US 12,229,602 B2
Memory-aware request placement for virtual GPU enabled systems
Anshuj Garg, Jabalpur (IN); Uday Pundalik Kurkure, Los Altos Hills, CA (US); Hari Sivaraman, Livermore, CA (US); and Lan Vu, Palo Alto, CA (US)
Assigned to VMware LLC, Palo Alto, CA (US)
Filed by VMware LLC, Palo Alto, CA (US)
Filed on Apr. 29, 2022, as Appl. No. 17/733,284.
Application 17/733,284 is a continuation of application No. 16/550,313, filed on Aug. 26, 2019, granted, now 11,372,683.
Prior Publication US 2022/0253341 A1, Aug. 11, 2022
This patent is subject to a terminal disclaimer.
Int. Cl. G06F 9/46 (2006.01); G06F 9/455 (2018.01); G06F 9/50 (2006.01)
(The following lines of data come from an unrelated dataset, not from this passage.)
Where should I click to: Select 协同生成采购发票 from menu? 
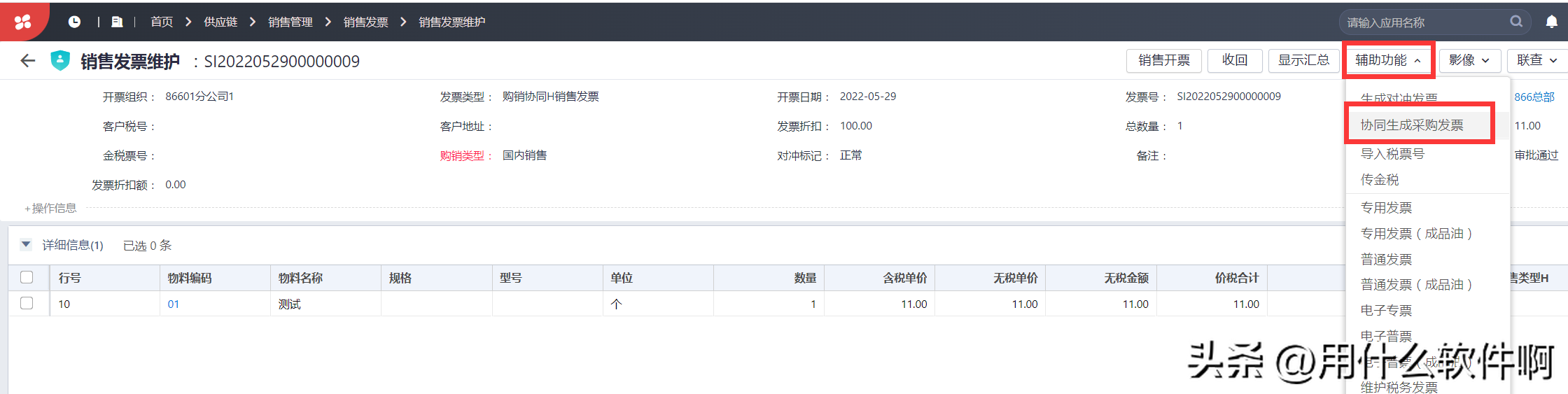pos(1412,125)
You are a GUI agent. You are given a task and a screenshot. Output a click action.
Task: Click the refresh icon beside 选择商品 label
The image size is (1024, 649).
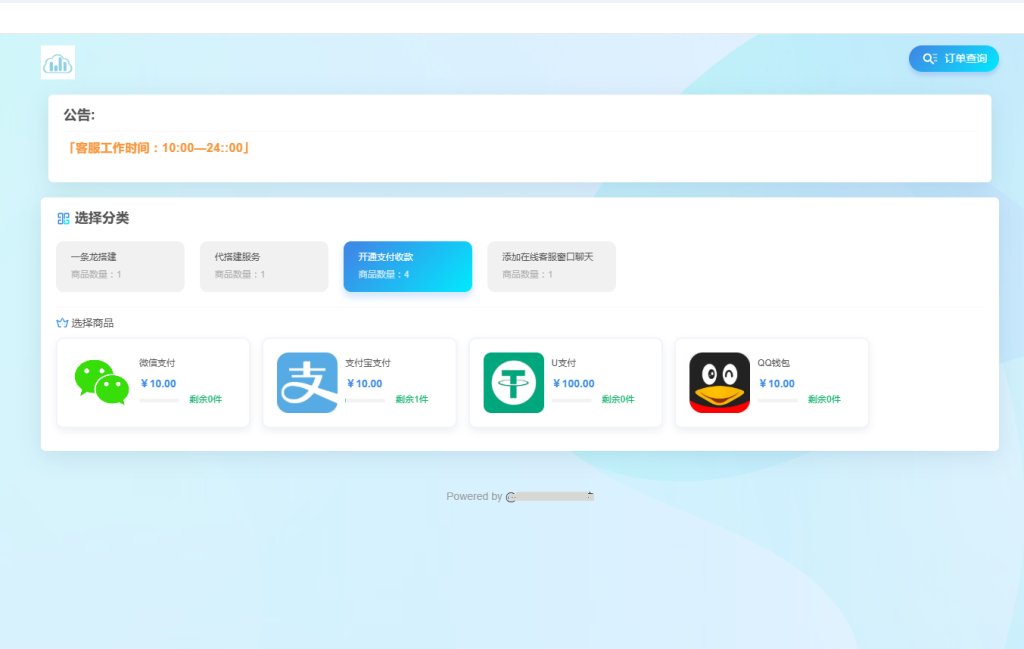(x=60, y=322)
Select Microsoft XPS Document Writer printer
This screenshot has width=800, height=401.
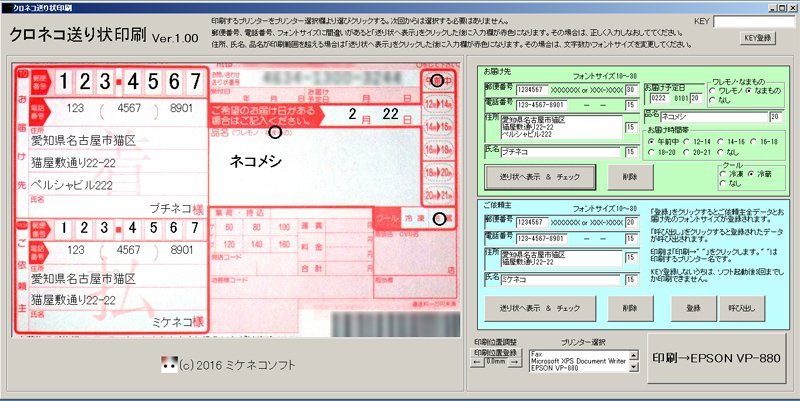click(584, 361)
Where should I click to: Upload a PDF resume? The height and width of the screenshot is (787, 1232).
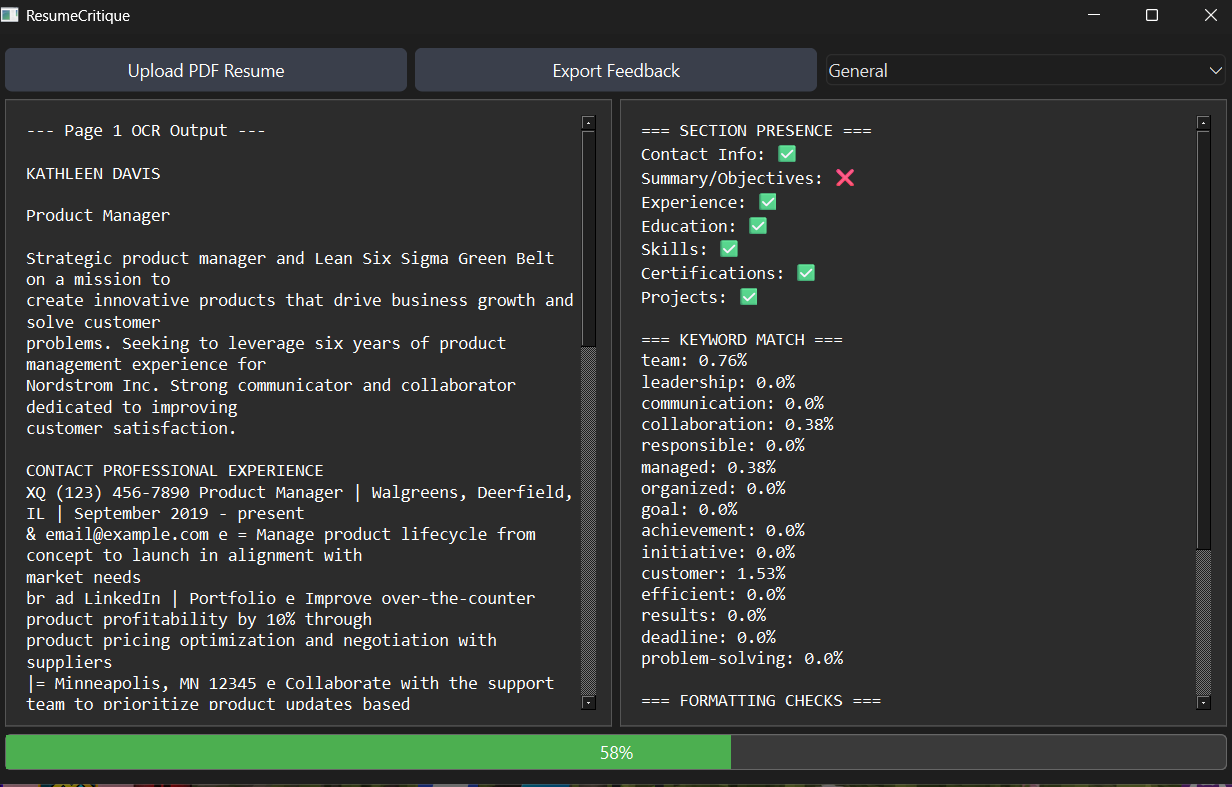point(206,71)
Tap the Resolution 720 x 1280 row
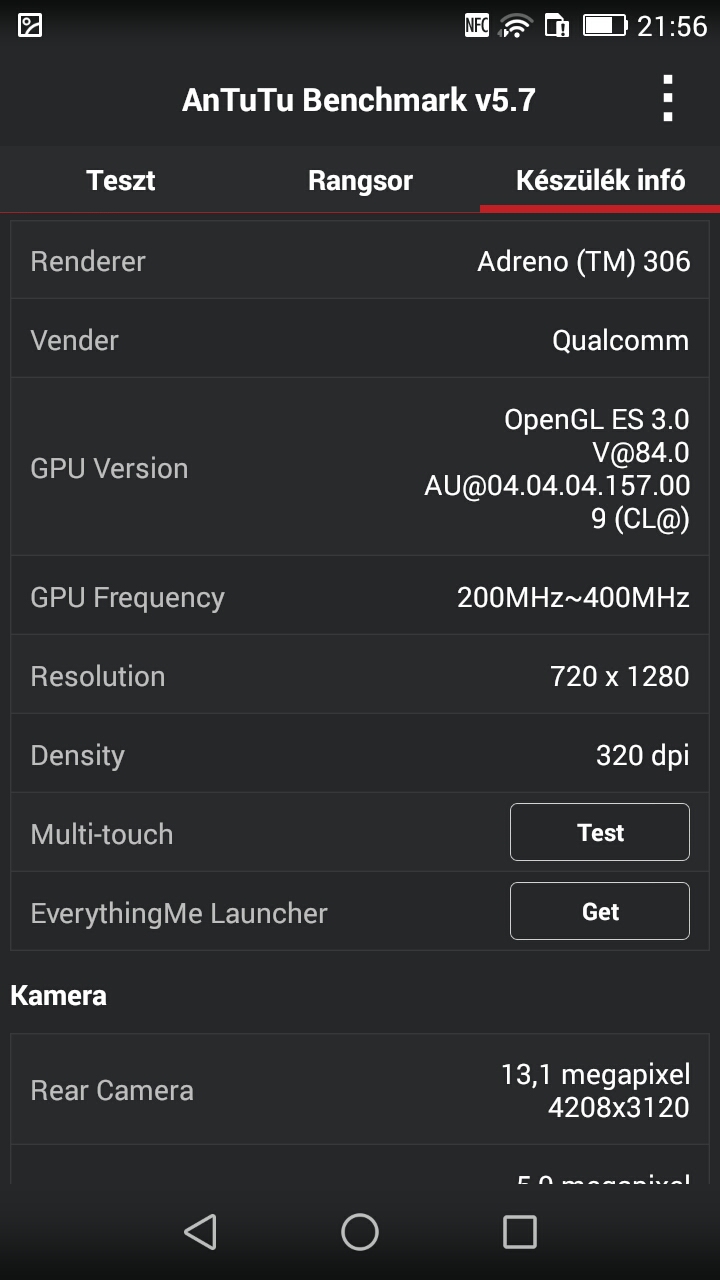 click(360, 677)
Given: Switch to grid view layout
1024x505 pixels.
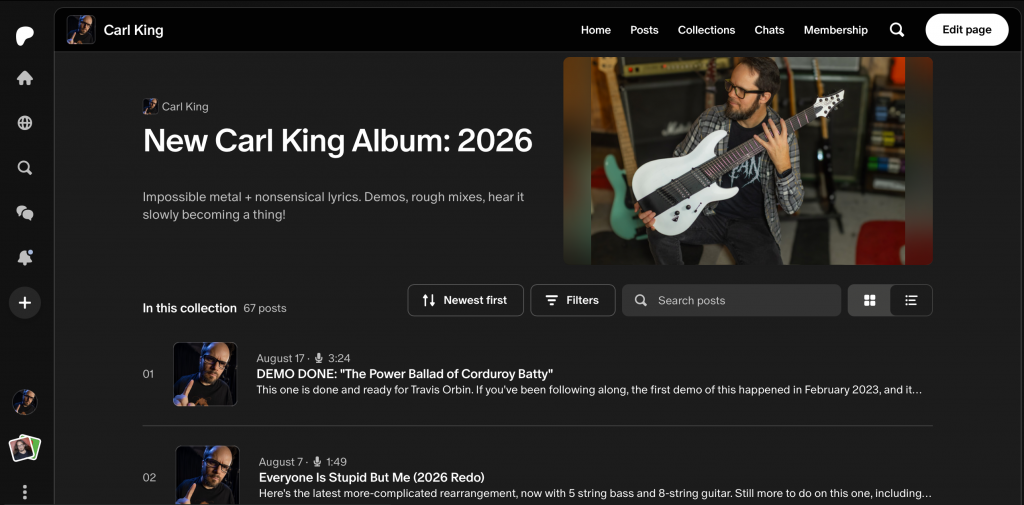Looking at the screenshot, I should 869,301.
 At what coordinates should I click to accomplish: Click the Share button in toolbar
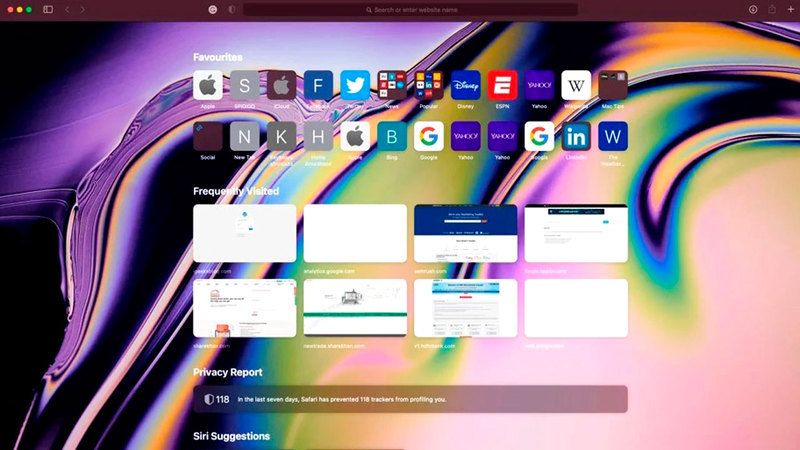[772, 9]
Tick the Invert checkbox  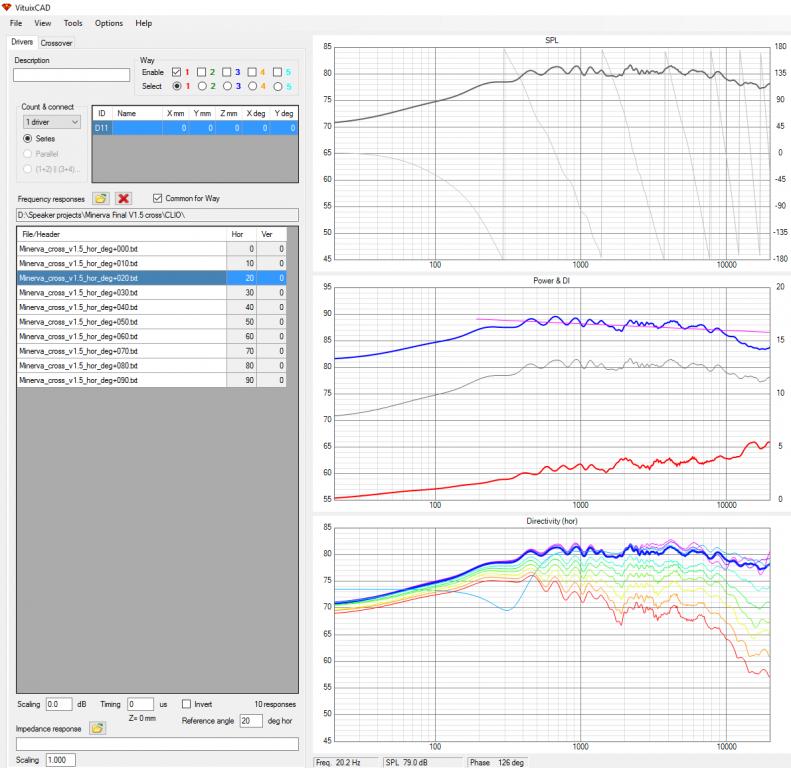point(187,704)
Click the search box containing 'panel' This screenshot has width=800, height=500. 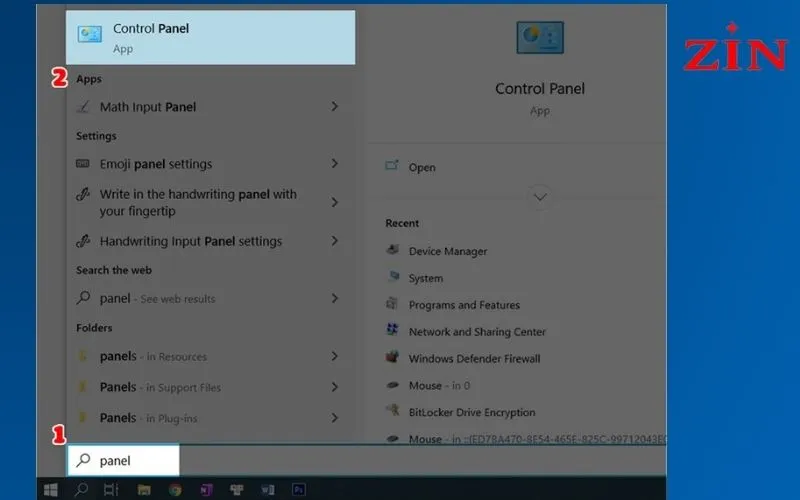tap(123, 461)
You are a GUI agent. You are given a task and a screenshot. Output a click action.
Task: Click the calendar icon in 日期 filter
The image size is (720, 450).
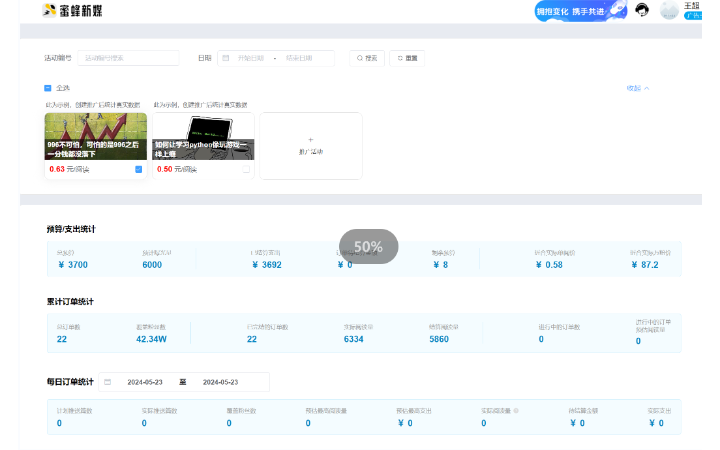tap(225, 58)
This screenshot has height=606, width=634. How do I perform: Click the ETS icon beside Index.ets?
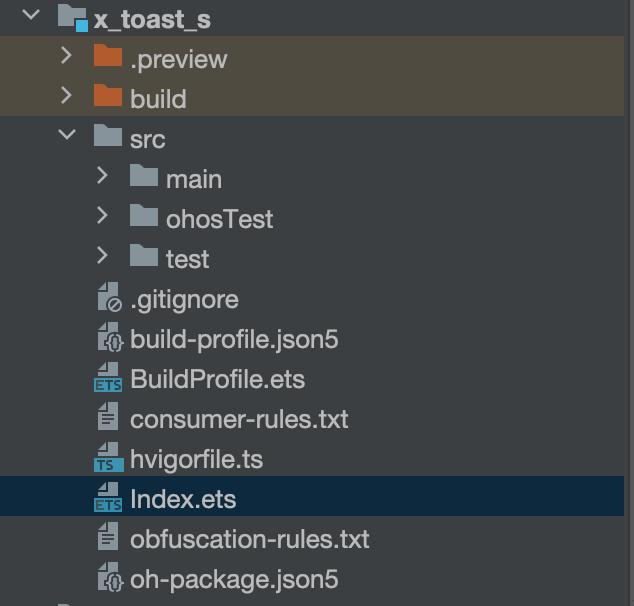107,499
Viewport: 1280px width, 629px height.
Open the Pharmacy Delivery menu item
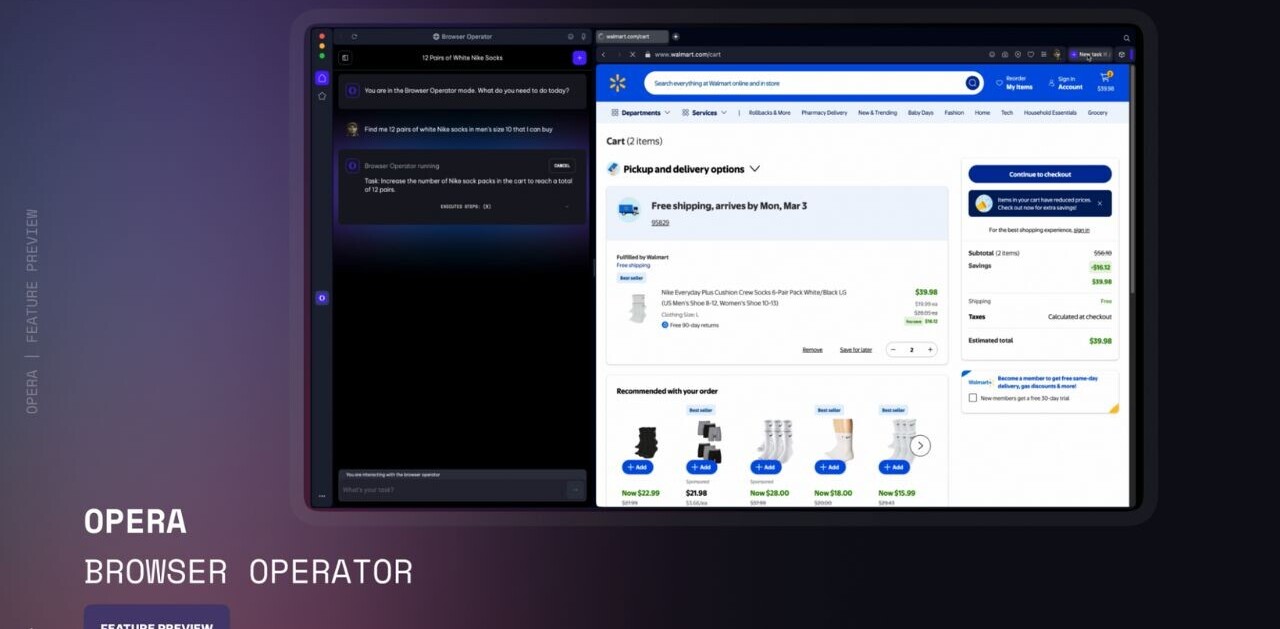point(824,113)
CPC G06F 9/5044 (2013.01) [G06F 9/45558 (2013.01); G06F 9/5016 (2013.01); G06F 2009/45579 (2013.01); G06F 2009/45583 (2013.01)] 20 Claims
OG exemplary drawing
 
1. A non-transitory computer-readable medium comprising machine readable instructions, wherein the instructions, when executed by at least one processor, cause at least one computing device to perform operations comprising:
executing a scheduling service in a computing environment comprising one or more host computers, each of the one or more host computers having a virtualization layer that provides virtualized hardware for one or more virtualized computing instances (VCI);
identifying, by the scheduling service, a plurality of graphics processing units (GPUs) in a computing environment, wherein each of the plurality of GPUs is configured with a virtual GPU (vGPU) profile comprising a memory reservation that represents a maximum GPU memory requirement that the respective GPU will support with that respective configured vGPU profile;
sorting, by the scheduling service, a first list of the plurality of configured GPUs in increasing order of the memory requirement of the vGPU profile of each configured GPU;
receiving, by the scheduling service, a plurality of graphics processing requests, each respective graphics processing request comprising a GPU memory requirement:
sorting, by the scheduling service, a second list of the plurality of graphics processing requests according to a vGPU request placement model of a memory requirement of each respective graphics processing request;
determining, by the scheduling service and with the vGPU request-placement model that considers the respective GPU memory requirement of each graphics processing request and the respective memory reservation of the respective vGPU profile of each configured GPU, that a first configured GPU in the sorted first list has a memory reservation that meets a memory requirement of a first memory request in the sorted second list; and
assigning, based on a determination that the first configured GPU in the sorted first list has a memory reservation that meets a memory requirement of the first memory request in the sorted second list, the first memory request to the first configured GPU.